Britain's Queen Elizabeth II is “definitely a chocoholic”, her former chef Darren McGrady has revealed.
Mr McGrady also said that Gordon Ramsay could never be a chef at Buckingham Palace “because of his ego”.
He spent more than a decade cooking for the queen at Buckingham Palace and Balmoral before moving to Kensington, where he cooked for Princes William and Harry, and Diana, Princess of Wales, before her death in 1997.
“The Queen was definitely a chocoholic, she loves dark chocolate," Mr McGrady said.
"I used to make a mousse au chocolate et cafe, a dark chocolate mousse, and I added in some real espresso coffee to intensify the flavour. So that was on the menu quite a bit at Buckingham Palace.
“We also used to make a coffee mousse.
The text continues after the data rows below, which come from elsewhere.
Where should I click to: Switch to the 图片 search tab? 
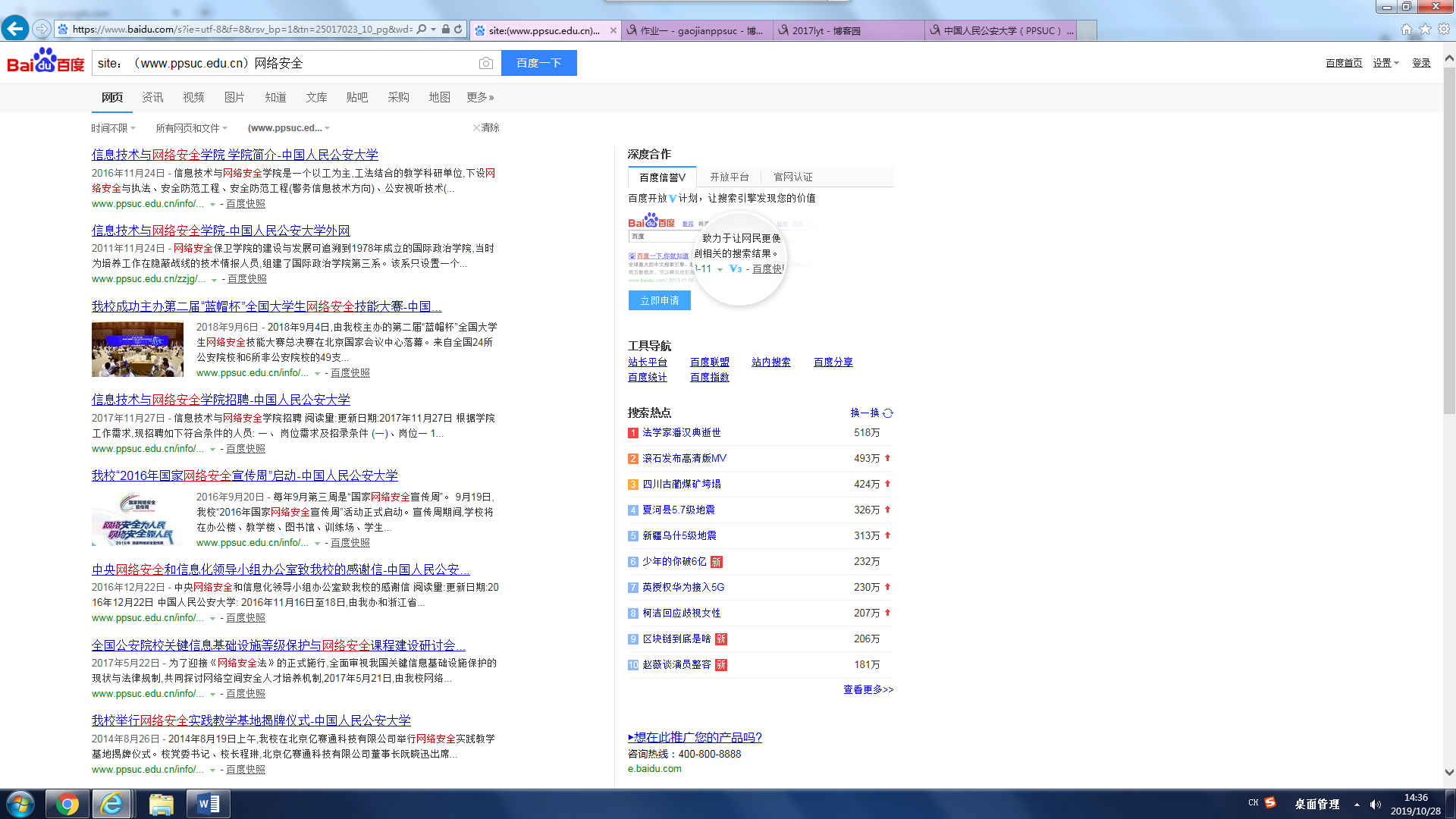click(x=234, y=97)
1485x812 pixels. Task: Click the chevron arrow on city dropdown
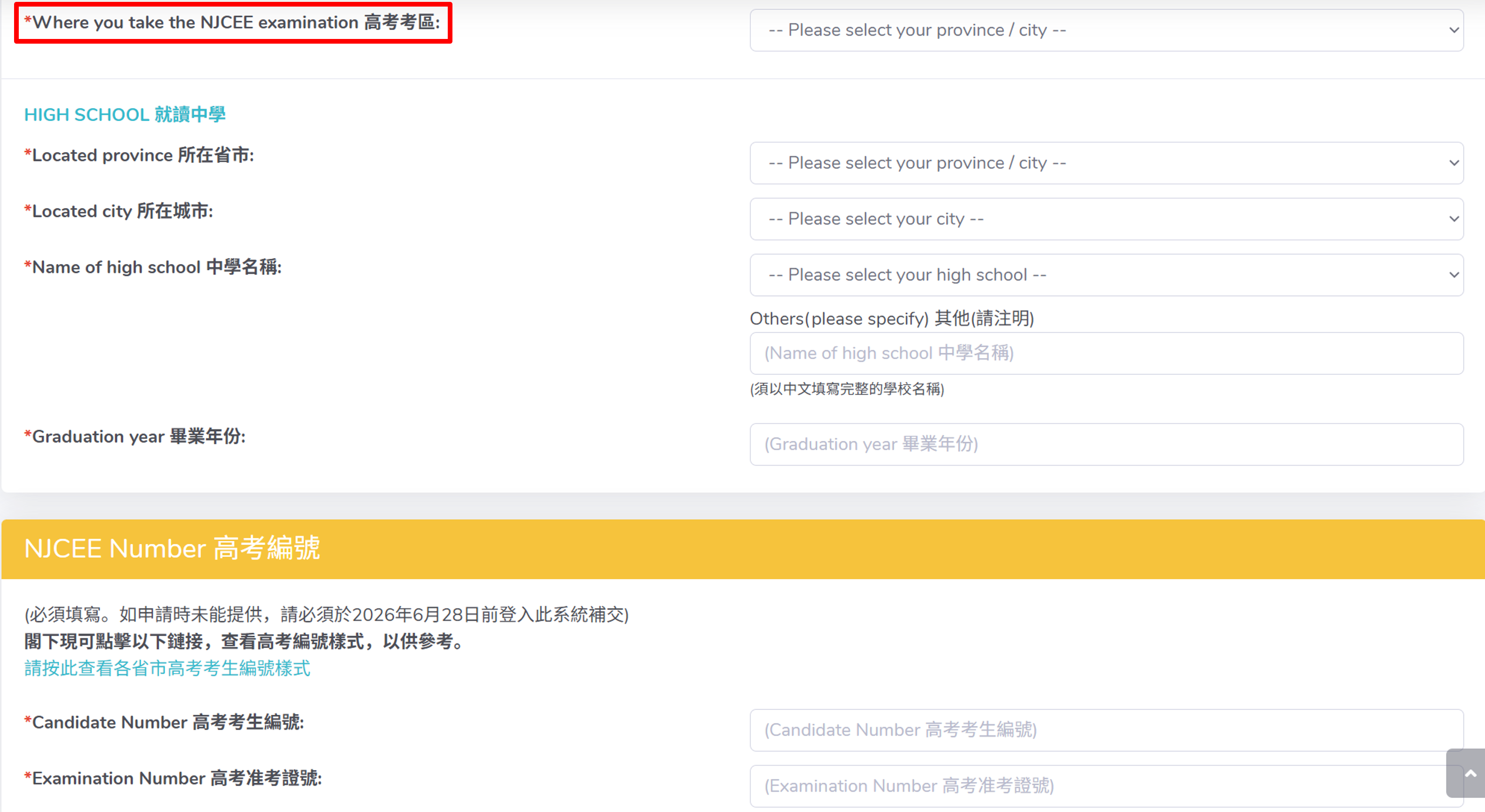tap(1454, 219)
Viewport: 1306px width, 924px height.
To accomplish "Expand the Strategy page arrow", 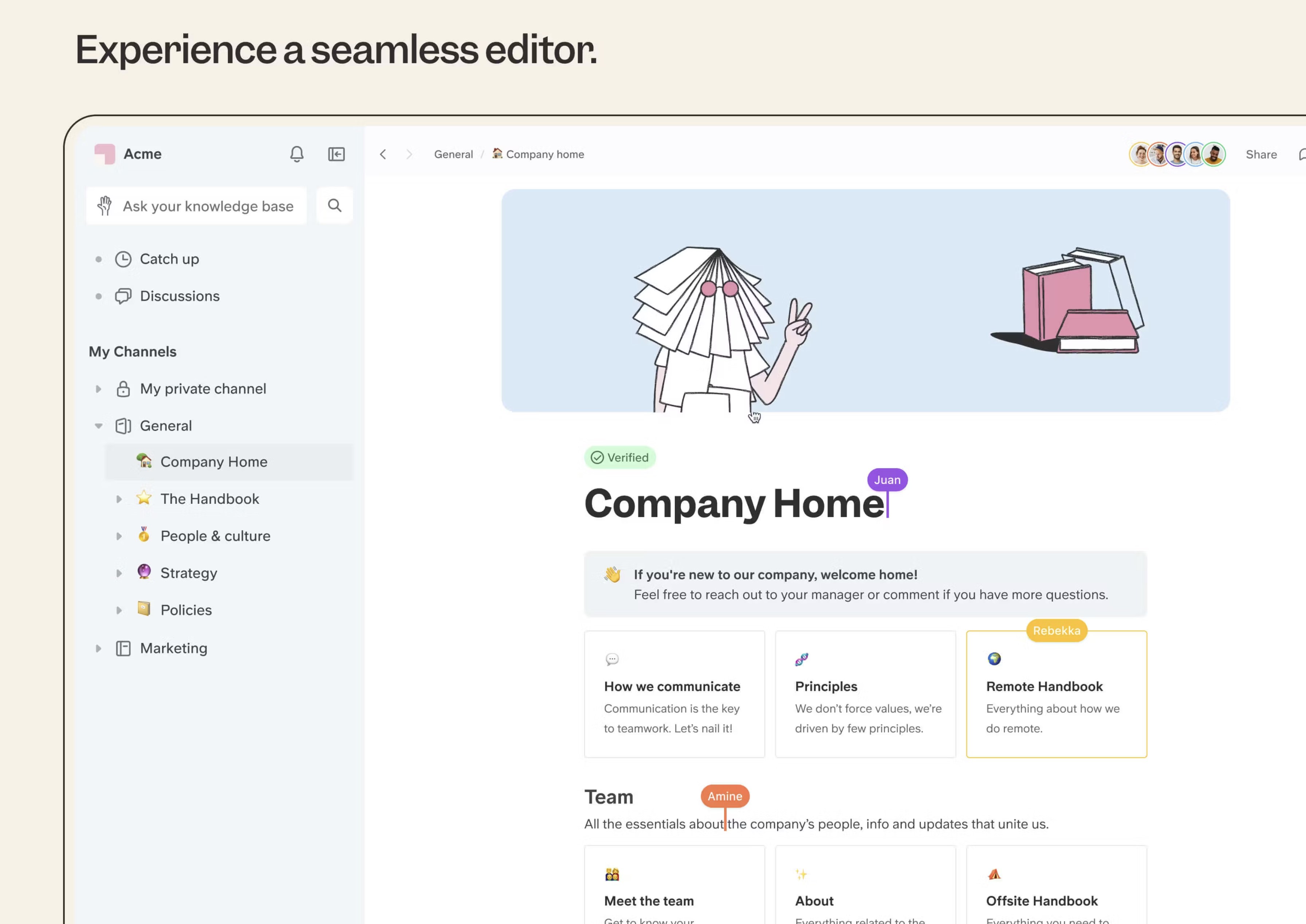I will (x=119, y=573).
At banquets when the queen was entertaining, the most popular dessert on the menu often was an ice cream bombe.
"We did a bombe glacee coppelia, which was coffee ice cream filled with praline and decorated with whipped cream and liquor coffee beans.”
He revealed that there were no food tasters during his time in serving the monarch, so other security measures were relied on instead.
“With the queen, we would prepare 150 plates and the queen’s page would come in and pick one at random," Mr McGrady said.
"That way, if you were to tamper with the food you would have to tamper with all of them.
“From our perspective, it also meant we had to get the same standard across every plate, not knowing which one the queen would be eating.
“There was quite a regimented process and the queen stuck with a lot of the same dishes throughout the week.
"If we had a new recipe for a dish, we would have to send the whole recipe up to the queen and she would look through it."
Mr McGrady, who is based in Dallas, Texas, and has cooked for five US presidents, was adamant that Ramsay would never have been fit to work at Buckingham Palace, “not because he couldn’t cook — he is an amazing chef — but because of his ego.
“Yelling and shouting as William and Harry walked in the room would have been a big no-no and wouldn’t have lasted long.”
His career had a humble start. One of his first jobs in the royal kitchen in 1982 was “making food for the royal corgis and when I got to Balmoral, peeling carrots for the queen’s horse. You really start at the bottom."